* Description of the task
Render the lines from the one containing "This screenshot has width=1456, height=819." through the one containing "pos(1354,778)", both included, as a JSON list of strings with one string per line and blank lines omitted. Leave the pictures out of the answer.

* Task material
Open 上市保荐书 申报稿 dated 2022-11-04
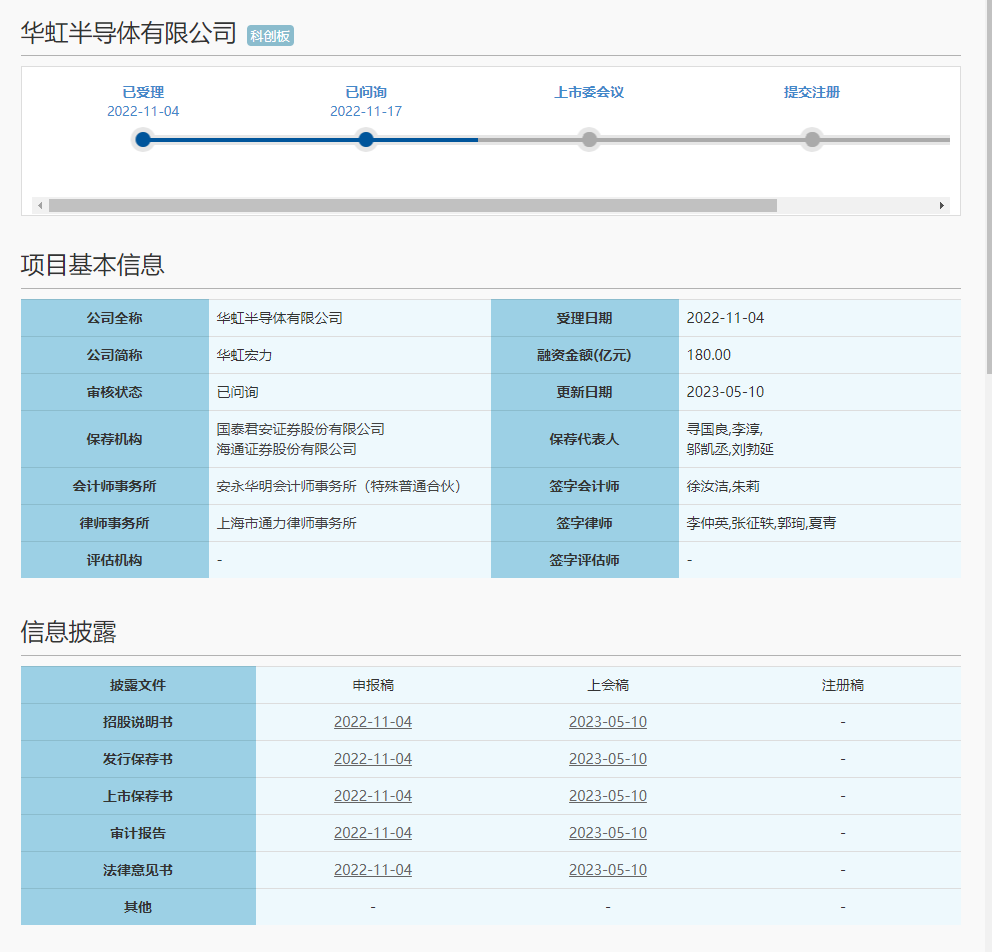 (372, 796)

--

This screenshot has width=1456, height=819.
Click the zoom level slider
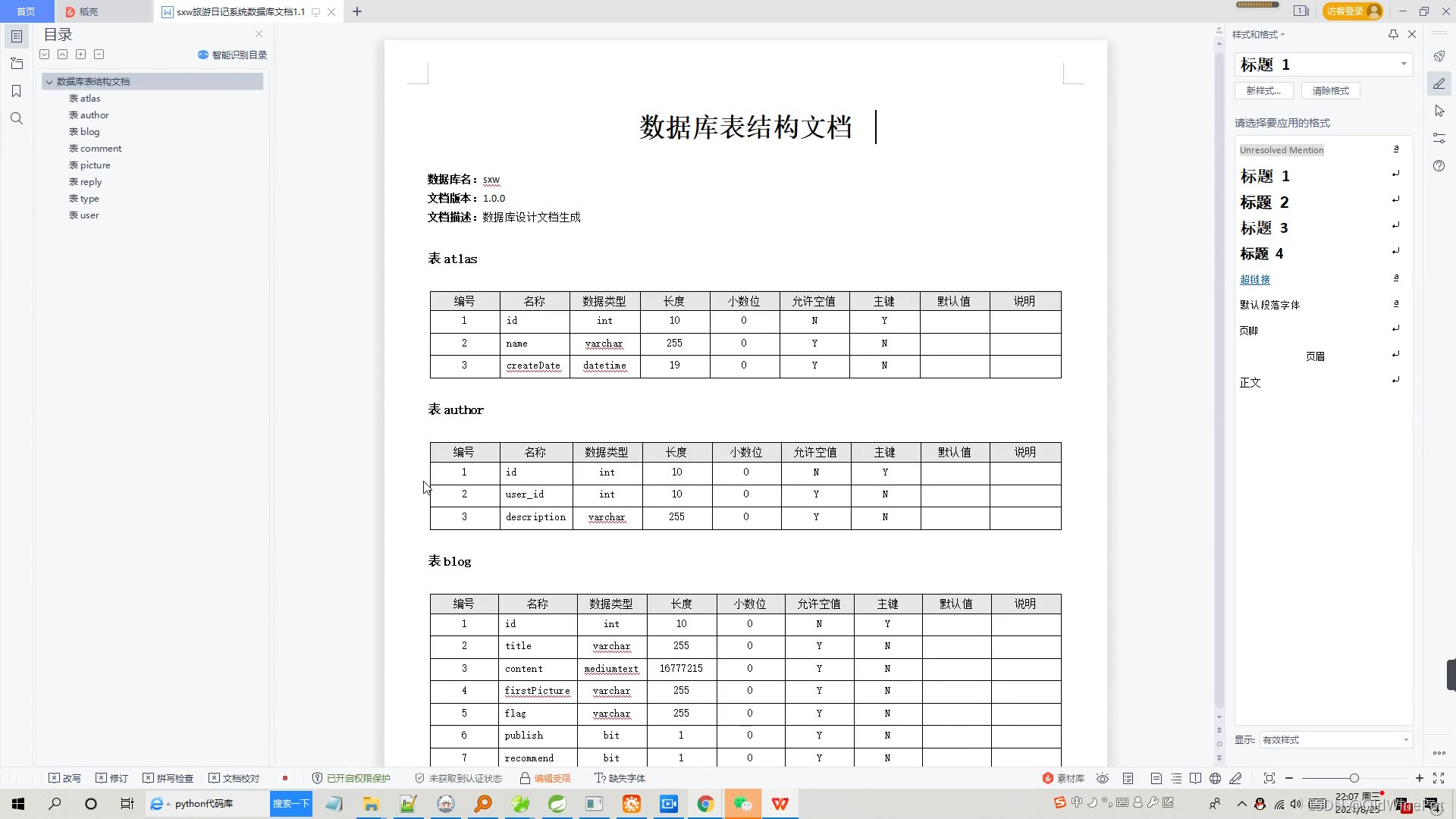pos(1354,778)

* Result for this exercise
[
  "This screenshot has width=1456, height=819.",
  "Click the zoom level slider",
  "pos(1354,778)"
]